▶ _TASK INPUTS_

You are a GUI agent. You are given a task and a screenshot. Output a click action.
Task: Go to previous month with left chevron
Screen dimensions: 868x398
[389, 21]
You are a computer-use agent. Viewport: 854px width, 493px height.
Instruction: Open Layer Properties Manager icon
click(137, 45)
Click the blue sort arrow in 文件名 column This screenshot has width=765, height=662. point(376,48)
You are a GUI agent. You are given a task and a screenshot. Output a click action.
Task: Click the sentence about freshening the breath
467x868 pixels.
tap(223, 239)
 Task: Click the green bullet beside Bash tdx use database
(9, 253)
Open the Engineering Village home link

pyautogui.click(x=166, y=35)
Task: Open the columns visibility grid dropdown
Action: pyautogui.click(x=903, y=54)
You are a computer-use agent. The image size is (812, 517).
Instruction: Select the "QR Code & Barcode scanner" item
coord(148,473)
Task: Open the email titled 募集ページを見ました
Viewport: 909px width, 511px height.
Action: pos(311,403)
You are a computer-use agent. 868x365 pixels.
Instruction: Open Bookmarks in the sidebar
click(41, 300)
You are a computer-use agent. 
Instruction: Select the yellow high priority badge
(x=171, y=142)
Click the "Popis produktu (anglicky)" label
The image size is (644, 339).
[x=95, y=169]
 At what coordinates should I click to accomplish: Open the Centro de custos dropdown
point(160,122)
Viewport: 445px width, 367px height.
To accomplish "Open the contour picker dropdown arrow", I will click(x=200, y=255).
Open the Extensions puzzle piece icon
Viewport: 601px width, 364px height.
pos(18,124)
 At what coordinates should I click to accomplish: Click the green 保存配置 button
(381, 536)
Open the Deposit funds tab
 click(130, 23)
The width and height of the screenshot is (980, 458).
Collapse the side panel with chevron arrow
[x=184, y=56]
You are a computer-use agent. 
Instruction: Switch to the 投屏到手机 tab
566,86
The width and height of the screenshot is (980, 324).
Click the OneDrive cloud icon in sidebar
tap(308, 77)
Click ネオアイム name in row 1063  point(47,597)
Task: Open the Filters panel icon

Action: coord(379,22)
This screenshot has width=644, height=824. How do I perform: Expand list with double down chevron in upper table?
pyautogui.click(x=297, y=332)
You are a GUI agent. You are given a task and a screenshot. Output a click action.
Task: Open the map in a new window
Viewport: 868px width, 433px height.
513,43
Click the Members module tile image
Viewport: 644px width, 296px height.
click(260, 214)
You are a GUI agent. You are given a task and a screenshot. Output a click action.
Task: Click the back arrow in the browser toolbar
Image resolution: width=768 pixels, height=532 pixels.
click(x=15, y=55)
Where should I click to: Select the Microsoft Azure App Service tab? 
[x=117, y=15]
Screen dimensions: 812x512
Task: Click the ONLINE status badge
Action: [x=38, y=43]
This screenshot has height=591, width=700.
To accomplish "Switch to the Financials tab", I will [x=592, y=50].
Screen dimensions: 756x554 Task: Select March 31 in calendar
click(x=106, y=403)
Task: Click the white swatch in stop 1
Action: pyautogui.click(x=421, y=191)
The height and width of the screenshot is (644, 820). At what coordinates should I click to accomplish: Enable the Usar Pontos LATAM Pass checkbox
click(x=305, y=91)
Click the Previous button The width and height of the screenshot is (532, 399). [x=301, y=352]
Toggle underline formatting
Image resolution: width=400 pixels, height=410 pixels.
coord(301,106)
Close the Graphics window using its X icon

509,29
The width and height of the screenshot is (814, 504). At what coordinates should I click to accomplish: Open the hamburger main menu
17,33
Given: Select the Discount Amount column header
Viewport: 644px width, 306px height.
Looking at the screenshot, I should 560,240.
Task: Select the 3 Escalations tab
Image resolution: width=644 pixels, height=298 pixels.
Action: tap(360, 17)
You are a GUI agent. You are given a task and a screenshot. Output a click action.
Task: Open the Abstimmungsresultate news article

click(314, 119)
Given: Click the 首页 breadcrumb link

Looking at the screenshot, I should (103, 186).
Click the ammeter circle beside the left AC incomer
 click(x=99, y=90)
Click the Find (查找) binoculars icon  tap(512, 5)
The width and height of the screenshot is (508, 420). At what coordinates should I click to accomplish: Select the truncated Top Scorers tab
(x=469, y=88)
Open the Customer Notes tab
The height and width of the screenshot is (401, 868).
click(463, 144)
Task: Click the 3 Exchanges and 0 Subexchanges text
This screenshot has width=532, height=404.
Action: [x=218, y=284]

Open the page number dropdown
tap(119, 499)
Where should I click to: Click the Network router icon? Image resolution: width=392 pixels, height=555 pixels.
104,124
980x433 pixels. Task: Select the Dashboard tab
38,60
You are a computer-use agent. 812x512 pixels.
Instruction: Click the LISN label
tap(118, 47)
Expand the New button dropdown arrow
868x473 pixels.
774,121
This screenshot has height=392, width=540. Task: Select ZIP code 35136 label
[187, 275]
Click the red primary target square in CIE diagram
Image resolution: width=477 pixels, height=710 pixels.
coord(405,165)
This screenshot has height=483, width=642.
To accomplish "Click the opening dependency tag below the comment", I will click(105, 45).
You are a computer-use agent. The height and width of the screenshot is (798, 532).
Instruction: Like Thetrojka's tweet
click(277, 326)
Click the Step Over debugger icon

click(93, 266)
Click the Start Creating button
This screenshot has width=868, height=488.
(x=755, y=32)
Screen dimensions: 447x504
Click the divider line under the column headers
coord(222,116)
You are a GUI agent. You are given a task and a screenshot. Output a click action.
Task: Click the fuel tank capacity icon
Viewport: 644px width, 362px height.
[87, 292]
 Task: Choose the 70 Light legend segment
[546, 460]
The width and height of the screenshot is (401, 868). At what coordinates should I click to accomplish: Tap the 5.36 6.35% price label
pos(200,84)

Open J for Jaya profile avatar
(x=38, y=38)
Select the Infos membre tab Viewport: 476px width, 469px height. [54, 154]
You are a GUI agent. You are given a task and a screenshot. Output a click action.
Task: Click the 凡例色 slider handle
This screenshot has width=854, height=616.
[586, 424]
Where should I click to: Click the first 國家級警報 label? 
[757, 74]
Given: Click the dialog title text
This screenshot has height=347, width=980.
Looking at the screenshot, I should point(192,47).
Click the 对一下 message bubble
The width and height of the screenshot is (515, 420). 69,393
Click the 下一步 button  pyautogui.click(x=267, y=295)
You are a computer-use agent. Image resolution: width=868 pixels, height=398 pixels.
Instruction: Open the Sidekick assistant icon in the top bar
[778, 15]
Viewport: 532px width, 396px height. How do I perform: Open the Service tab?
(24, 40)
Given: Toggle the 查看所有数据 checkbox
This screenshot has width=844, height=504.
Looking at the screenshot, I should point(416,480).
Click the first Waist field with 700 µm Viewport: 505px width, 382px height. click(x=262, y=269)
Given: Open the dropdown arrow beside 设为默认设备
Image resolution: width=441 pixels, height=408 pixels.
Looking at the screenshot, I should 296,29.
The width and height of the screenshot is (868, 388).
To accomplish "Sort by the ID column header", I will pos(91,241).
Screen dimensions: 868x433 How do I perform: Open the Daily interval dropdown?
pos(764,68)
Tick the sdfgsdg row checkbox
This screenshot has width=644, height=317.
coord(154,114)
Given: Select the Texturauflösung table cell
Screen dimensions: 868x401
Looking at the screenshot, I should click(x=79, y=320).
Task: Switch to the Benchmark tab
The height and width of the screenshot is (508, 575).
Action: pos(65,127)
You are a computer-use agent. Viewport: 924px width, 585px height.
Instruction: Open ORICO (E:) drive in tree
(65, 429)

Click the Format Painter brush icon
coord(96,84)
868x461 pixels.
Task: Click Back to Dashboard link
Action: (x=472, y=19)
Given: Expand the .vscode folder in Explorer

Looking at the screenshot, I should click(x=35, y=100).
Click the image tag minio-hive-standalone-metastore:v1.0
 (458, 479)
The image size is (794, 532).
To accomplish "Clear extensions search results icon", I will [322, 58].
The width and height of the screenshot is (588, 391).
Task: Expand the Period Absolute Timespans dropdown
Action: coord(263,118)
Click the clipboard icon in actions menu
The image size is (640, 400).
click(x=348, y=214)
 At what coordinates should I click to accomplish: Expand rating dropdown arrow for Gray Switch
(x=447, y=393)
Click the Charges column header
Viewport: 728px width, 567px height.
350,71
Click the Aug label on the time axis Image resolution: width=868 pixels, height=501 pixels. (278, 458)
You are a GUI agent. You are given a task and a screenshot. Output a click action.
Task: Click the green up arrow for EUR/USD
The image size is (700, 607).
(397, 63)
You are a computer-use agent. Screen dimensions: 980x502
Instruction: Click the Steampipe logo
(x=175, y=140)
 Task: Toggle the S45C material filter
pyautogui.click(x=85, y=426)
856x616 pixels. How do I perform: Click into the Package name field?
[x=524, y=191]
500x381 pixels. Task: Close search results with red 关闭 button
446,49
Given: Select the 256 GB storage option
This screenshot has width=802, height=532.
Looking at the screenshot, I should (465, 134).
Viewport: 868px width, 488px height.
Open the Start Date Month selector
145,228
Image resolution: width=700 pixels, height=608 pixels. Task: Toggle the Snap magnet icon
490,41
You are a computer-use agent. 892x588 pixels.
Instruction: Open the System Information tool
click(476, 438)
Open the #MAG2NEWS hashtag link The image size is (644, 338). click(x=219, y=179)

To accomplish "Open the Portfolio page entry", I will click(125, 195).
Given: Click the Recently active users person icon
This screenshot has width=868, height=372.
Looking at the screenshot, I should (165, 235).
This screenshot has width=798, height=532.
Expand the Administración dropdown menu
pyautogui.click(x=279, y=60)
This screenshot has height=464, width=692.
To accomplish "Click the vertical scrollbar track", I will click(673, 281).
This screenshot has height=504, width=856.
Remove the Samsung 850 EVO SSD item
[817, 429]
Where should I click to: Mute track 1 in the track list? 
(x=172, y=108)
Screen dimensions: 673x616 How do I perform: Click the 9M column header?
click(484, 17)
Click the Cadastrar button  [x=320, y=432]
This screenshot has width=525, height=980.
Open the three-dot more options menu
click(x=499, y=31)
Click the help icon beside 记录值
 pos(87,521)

▶ _PROBLEM TO WORK ON_
Retype exactly the lines of the data above that fall between the line with "Given: Toggle the 查看所有数据 checkbox" and the line with "Click the clipboard icon in actions menu", inclusive, and add nothing.

▶ _TASK ANSWER_
Given: Toggle the 查看所有数据 checkbox
This screenshot has width=844, height=504.
Looking at the screenshot, I should point(416,480).
Click the first Waist field with 700 µm Viewport: 505px width, 382px height. click(x=262, y=269)
Given: Open the dropdown arrow beside 设为默认设备
Image resolution: width=441 pixels, height=408 pixels.
Looking at the screenshot, I should 296,29.
The width and height of the screenshot is (868, 388).
To accomplish "Sort by the ID column header", I will pos(91,241).
Screen dimensions: 868x433 How do I perform: Open the Daily interval dropdown?
pos(764,68)
Tick the sdfgsdg row checkbox
This screenshot has width=644, height=317.
coord(154,114)
Given: Select the Texturauflösung table cell
Screen dimensions: 868x401
Looking at the screenshot, I should click(x=79, y=320).
Task: Switch to the Benchmark tab
The height and width of the screenshot is (508, 575).
Action: pos(65,127)
You are a computer-use agent. Viewport: 924px width, 585px height.
Instruction: Open ORICO (E:) drive in tree
(65, 429)

Click the Format Painter brush icon
coord(96,84)
868x461 pixels.
Task: Click Back to Dashboard link
Action: (x=472, y=19)
Given: Expand the .vscode folder in Explorer

Looking at the screenshot, I should click(x=35, y=100).
Click the image tag minio-hive-standalone-metastore:v1.0
 (458, 479)
The image size is (794, 532).
To accomplish "Clear extensions search results icon", I will [322, 58].
The width and height of the screenshot is (588, 391).
Task: Expand the Period Absolute Timespans dropdown
Action: coord(263,118)
Click the clipboard icon in actions menu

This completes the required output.